The freckles in our eyes

There was a lot of music at last night’s
poetry reading / open mike; local talent,
guitar-slinging vigilantes with stories to tell.
Most of it was good, but then, I’m a sucker for
a live venue and an acoustic guitar. I need
to start playing more; yet another one of my
hobbies that gets shelved too often.

Tutoring french, briefly, last night, made me
recall years past of Tuesday and Thursday evenings
spent trying to help Americans speak a language
that would never be natural to them. I don’t
speak french very well, but it does feel natural to me;
like dancing, singing: things I’ve done for a long time now.
Last night I read my translation of Rimbaud’s Le Bateau Ivre;
a one-hundred line poem that was a precursor to surrealism;
and nearly managed to put everyone to sleep.
I was disappointed, though I understand that even though
I put months and months of work into that translation,
that doesn’t mean that anyone’s going to appreciate it.
This is why in every instance I try to do things
for myself as opposed to others; I’m my only critic whose
reaction is fairly guaranteed. I’ll stick to shorter,
more beat-driven prose for future readings; play it safe.

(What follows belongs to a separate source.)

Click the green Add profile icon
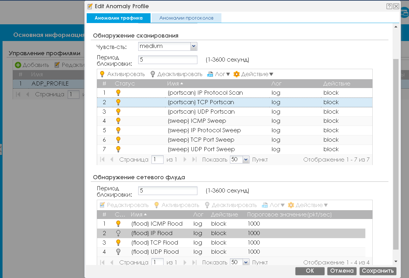409x278 pixels. (x=18, y=65)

I’m beginning to get tired of meeting new people but
not really getting to know anyone. The world is filling
up with familiar strangers, people I can say “Hi” to in
the street but with whom I’ve never really conversed with.
Perhaps this is a symptom of a general disdain for small-talk
(though I do it fairly well these days), or a subconscious
desire to remain mysterious (oooh, the allure), or just a
basic lack of time and resources to spend all day hanging out
in the cafe (much as I’d like to). I’m in the familiar
situation of working with people that I like but with whom
I never speak outside of work; even after Tami and Mike broke
that trend for me in Ohio, though fairly late in the game.

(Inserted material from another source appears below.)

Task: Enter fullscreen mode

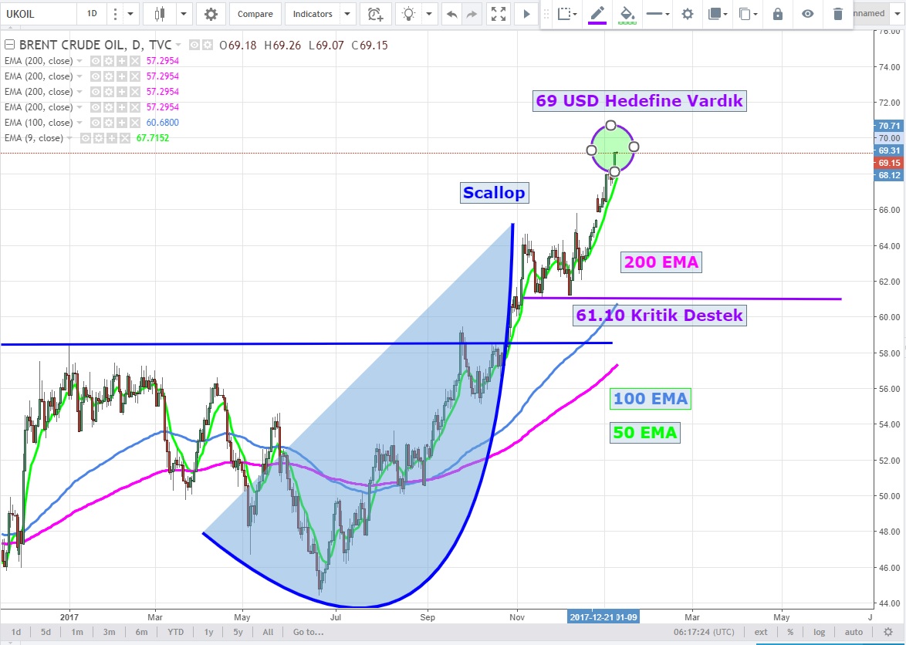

It’s things like this that make me miss college: the
constant accessibility of a semi-interesting group of
peers that probably at least share a few interests with you
in the name of your common generation. Of course, I’m
surrounded by college students now too, and still don’t feel
like I have a whole lot in common with them; but then,
there are vast differences between my college experience
(Evergreen) and what the kids are like here. The two colleges
act like competitors, simply because they’re geographically
close, but in reality they couldn’t be any different from
each other. I’m still waiting for them to figure out that
I’m an agnostic existentialist and lynch me.

And as I’d sit upon my pyre, waiting to burn for my heathen
ways, I’d look down and see that it’s the sorority girls
standing before me with their packs of matches, turning my
cremation into a pledge ritual for their trendy, blonde rushes.
And as the lit match fell they’d turn to each other and say,
“Math is hard, let’s go shopping!”

Nothing scares me more than sorority girls.